The 1919–20 Illinois Fighting Illini men's basketball team represented the University of Illinois.

==Regular season==
The 1919–20 Fighting Illini men's basketball season was the final of eight seasons for head coach Ralph Jones. This group was slightly better than the previous as they bounced back from the first losing season of Jones' career and finished third in the Big Ten. The campaign began with a six-game home winning streak; however, over the next seven games, the team posted only three wins, while losing four. After Jones left Illinois, he went to Lake Forest Academy in Lake Forest, Illinois. He coached both basketball and football at the academy for 10 years.
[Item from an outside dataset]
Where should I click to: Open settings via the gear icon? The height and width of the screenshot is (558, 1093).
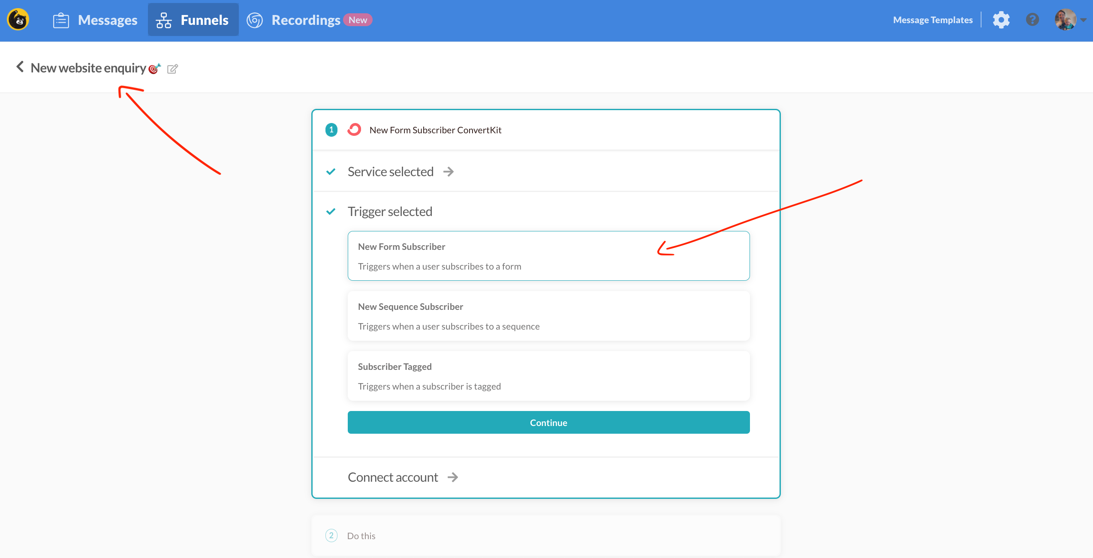1001,20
His football team won 76 games and lost six in his ten years. His basketball teams had a ten-year record of 94 wins and 9 losses. The record the Illini had at the conclusion of the 1919–20 season was nine wins and four losses overall with an eight-win, four-loss conference mark. The starting lineup included captain K. L. Wilson, J. B. Felmley, Julian Mee and P. C. Taylor rotating at the forward positions, All-American Chuck Carney at center, and Charles Vail, Burt Ingwersen, and Laurie Walquist as guards.

==Schedule==

Source

| Date time, TV | Rank^{#} | Opponent^{#} | Result | Record | Site (attendance) city, state |
Non-Conference regular season
| 1/5/1920* |  | Northwestern College | W 24–12 | 1-0 | Kenney Gym (2,468) Urbana, IL |
Big Ten regular season
| 1/10/1920 |  | Purdue | W 33–31 | 2-0 (1-0) | Kenney Gym (-) Urbana, IL |
| 1/12/1920 |  | Ohio State | W 40–22 | 3-0 (2-0) | Kenney Gym (4,405) Urbana, IL |
| 1/17/1920 |  | Minnesota | W 31–19 | 4-0 (3-0) | Kenney Gym (4,357) Urbana, IL |
| 1/24/1920 |  | Wisconsin | W 43–20 | 5-0 (4-0) | Kenney Gym (4,300) Urbana, IL |
| 1/26/1920 |  | Michigan | W 41–14 | 6-0 (5-0) | Kenney Gym (4,300) Urbana, IL |
| 2/7/1920 |  | at Purdue | L 20–36 | 6-1 (5-1) | Memorial Gymnasium (-) West Lafayette, IN |
| 2/9/1920 |  | at Ohio State | W 35–27 | 7-1 (6-1) | Ohio Expo Center Coliseum (-) Columbus, OH |
| 2/14/1920 |  | University of Chicago | L 21–23 | 7-2 (6-2) | Kenney Gym (4,420) Urbana, IL |
| 2/21/1920 |  | at Wisconsin | L 29–33 | 7-3 (6-3) | University of Wisconsin Armory and Gymnasium (-) Madison, WI |
| 2/23/1920 |  | at Minnesota | W 26–20 | 8-3 (7-3) | University of Minnesota Armory (-) Minneapolis, MN |
| 2/28/1920 |  | at University of Chicago | L 20–27 | 8-4 (7-4) | Bartlett Gymnasium (-) Chicago, IL |
| 3/1/1920 |  | at Michigan | W 28–21 | 9-4 (8-4) | Waterman Gymnasium (-) Ann Arbor, MI |
*Non-conference game. ^{#}Rankings from AP Poll. (#) Tournament seedings in parentheses. All times are in Central Time.

==Player stats==

| Player | Games played | Field goals | Free throws | Points |
|---|---|---|---|---|
| Charles Carney | 13 | 65 | 76 | 206 |
| John Felmley | 10 | 34 | 3 | 71 |
| Paul Taylor | 13 | 31 | 0 | 62 |
| Lawrence Walquist | 12 | 14 | 0 | 28 |
| Julian Mee | 4 | 5 | 0 | 10 |
| Bert Ingwersen | 7 | 4 | 0 | 14 |
| Charles Vail | 12 | 2 | 0 | 4 |
| Kenneth Wilson | 4 | 1 | 0 | 2 |

==Awards and honors==
Chuck Carney was elected to the "Illini Men's Basketball All-Century Team" in 2004. Carney was also selected as an All-American for the 1919–20 season and became the Helms Foundation College Basketball Player of the Year for his play during the 1921–22 season.